Bootstrapping Akka Cluster with Consul

As you probably know, I’m a big fan of Akka. Akka Cluster is a great low-level mechanism for building reliable distributed systems. It’s shipped with powerful abstractions like Sharding and Singleton.

If you want to start using it you should solve cluster bootstrapping first. Almost every tutorial on the internet (including the official one) tells you to use seed nodes. It looks something like this:

akka.cluster.seed-nodes = [
  "akka.tcp://ClusterSystem@host1:2552",
  "akka.tcp://ClusterSystem@host2:2552"
]

but wait… Hardcoding nodes manually? Now when we have Continuous Delivery, Immutable Infrastructure, tools like CloudFormation and Terraform, and of course Containers?!

Well, Akka Cluster also provides programmatic API for bootstrapping:

scala

1def joinSeedNodes(seedNodes: Seq[Address]): Unit

So, instead of defining seed nodes manually we’re going to use service discovery with Consul to register all nodes after startup and use provided API to create a cluster programmatically. Let’s do it!

TL;DR

You can find the demo project here: https://github.com/sap1ens/akka-cluster-consul. It’s very easy to try (with Docker):

$ git clone https://github.com/sap1ens/akka-cluster-consul.git
$ docker-compose up

Docker Compose will start 6 containers:

3 for Consul Cluster
3 for Akka Cluster

Everything should just work and in about 15 seconds after startup you should see a few Cluster is ready! messages in logs - it worked!

More details below ;-)

In depth

Service

First of all I want to explain what this demo service does.

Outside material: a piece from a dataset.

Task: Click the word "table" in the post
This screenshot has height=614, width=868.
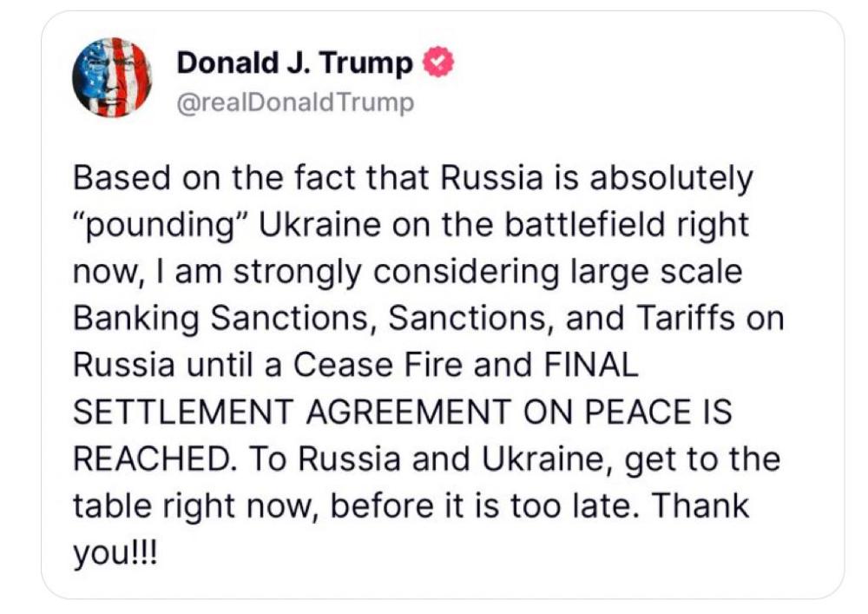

I implemented simple key-value in-memory storage with the following interface:

scala

1sealed trait KVCommand
2case class Get(key: String) extends KVCommand
3case class Set(key: String, value: String) extends KVCommand
4case class Delete(key: String) extends KVCommand

So we can set, get and delete string values. All these actions are exposed via HTTP API:

GET http://localhost/api/kv/$KEY
PUT http://localhost/api/kv/$KEY/$VALUE
DELETE http://localhost/api/kv/$KEY

This simple functionality is going to be started as a Cluster Singleton. It means that Akka Cluster will make sure to keep only one copy of the service running. If the node with the service fails Akka Cluster will start the service in another node and forward all in-flight messages there. So it’s great for high availability and resiliency.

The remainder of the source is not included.